Poi siamo andati là sopra e mio padre ha detto: «Bello, facciamoci una foto», che è un frase che non gli sentivo dire da anni. E abbiamo chiesto a un tedesco di farci una foto. Mio fratello ha detto: va bene, ora però pigliamoci la sfogliatella. E io allora ho detto no, la sfogliatella la sanno tutti, cerchiamo almeno le coviglie . E i miei hanno detto e che sono le coviglie? Io invece, siccome consulto sempre libri e guide prima di partire, sapevo che le coviglie al caffè sono uguali allo schiumone che faceva il bar Viola quando eravamo piccoli, e che lo schiumone del bar Viola era uno dei pochi dolci che mangiavano sia mio papà che mio fratello, e oltretutto il bar Viola non fa più gli schiumoni da almeno trent'anni, perciò le coviglie al caffè sarebbero state come la madeleine per tutti noi (e peccato, veramente peccato, che mia madre non fosse venuta, perché io e lei invece mangeremmo solo dolci, dalla mattina alla sera). Solo che poi forse non era stagione, perché 'ste coviglie al caffè alla fine non le abbiamo trovate, e un barista ci ha pure detto: «Eh, ma che andate cercando le coviglie, pigliatevi un caffè del nonno e una sfogliatella». E mio fratello ha fatto una faccia contenta come per dirmi hai visto che avevo ragione io? E mio padre invece ha detto con decisione al barista: «Per me un caffè del professore e sono a posto».

VISTO DALL'ALTO
Comunque, per tornare al libro di Pascale, anni fa Roberto Alajmo ha fatto una cosa simile con Palermo, in un Contromano Laterza che si chiama Palermo è una cipolla, molto bello e dall'andamento simile. Tutti e due, per parlare della città, hanno scelto la seconda persona: Pascale usa il plurale voi (del resto siamo a Napoli, e se non usi il voi le signore che vendono pagnottielli, oppure pagnuttielli oppure panini napoletani, non ti ritengono credibile), Alajmo usa il singolare tu, ma entrambi si rivolgono a un figura a metà tra il lettore e il turista: uno di quelli tipo me, che prima di partire leggono libri sul posto che vogliono visitare, per poi magari fare il saputello con cose come, per esempio, le coviglie. Pascale gioca col demolirgli l'idea che ci si fa di Napoli leggendo guide e libri, e allo stesso tempo un poco gliela conferma, affrontando gli stereotipi e usandoli per descrivere la città secondo due diversi piani: quello della rappresentazione che questa città, nel corso dei secoli, un po' si è data e un po' ha subito (il confine è molto labile), e quello della sua realtà autentica che, proprio a causa del racconto che se ne fa di continuo, risulta ineffabile.

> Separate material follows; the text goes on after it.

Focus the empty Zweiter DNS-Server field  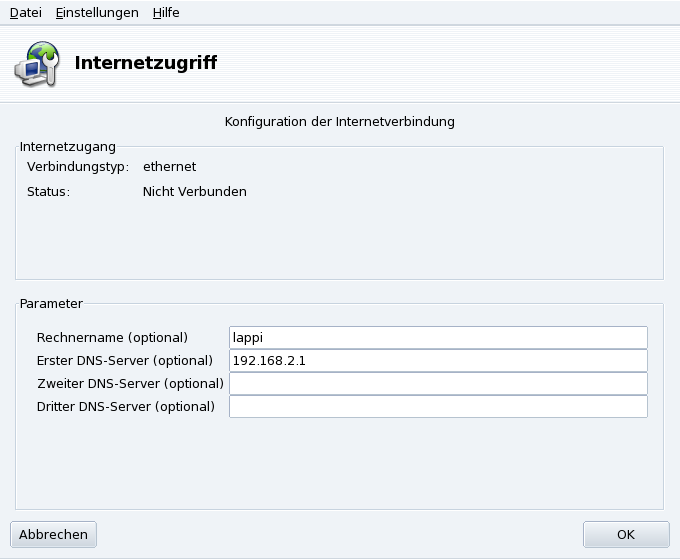click(x=438, y=383)
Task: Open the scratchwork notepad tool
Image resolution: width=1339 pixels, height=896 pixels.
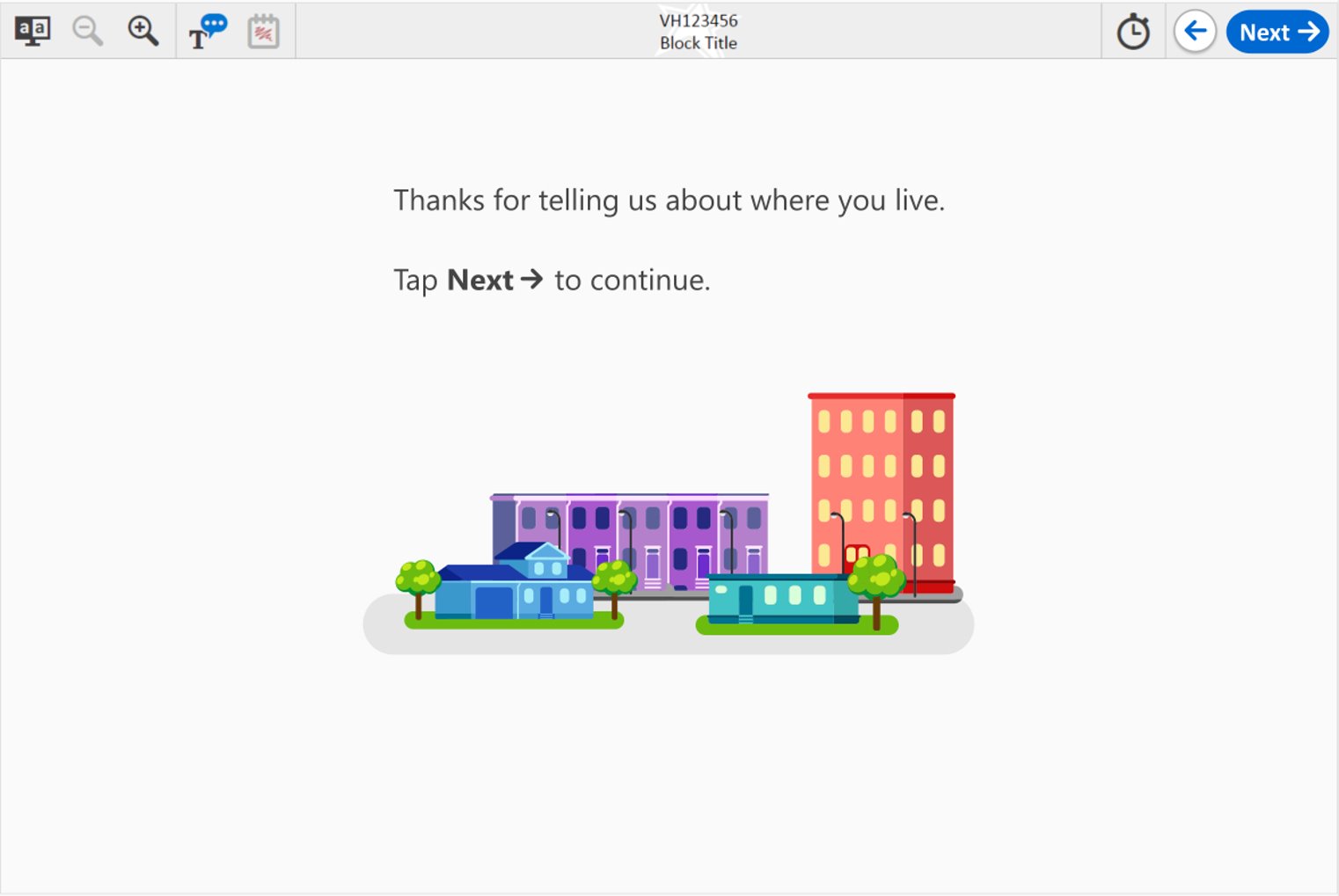Action: [x=263, y=33]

Leggendo, ho avuto la sensazione di trovarmi in Italia, nell'Italia intera, che vive tutta quanta immersa nel racconto, spesso metaforico e compiaciuto, di ciò che gli italiani e gli stranieri hanno detto e dicono dell'Italia, e che non riesce a uscire da se stessa e guardarsi per ciò che è davvero, scoraggiata dalla sua stessa complessità. Come dice Pascale, «la complessità è faticosa», per districarla bisogna fare misurazioni, mettersi lì a raffrontare dati, un lavoro rognoso, che porta spesso alla noia: un conto è dire con una bella metafora che Napoli è simile alla pietra di tufo con cui è costruita, cioè porosa, mobile, in continua mutazione, e prendersi un sacco di applausi e pure un sacco di voti, e un conto è calcolare l'ampiezza dei crateri e il quantitativo di cemento che serve per evitare che si formino voragini e smottamenti, e fare sbadigliare tutti. Questo libro invoglia a fare lo sforzo di non barattare la complessità per una bella metafora, e fa capire che certe volte la voglia di scendere bisogna tenersela, e rimanere a guardare le cose dall'alto di una terrazza, in modo che l'immagine non prevalga sempre sulla realtà, e che l'analisi non soccomba all'emozione. Quindi diciamo che è un libro di cui abbiamo bisogno tutti, pure quelli che non hanno in programma viaggi a Napoli.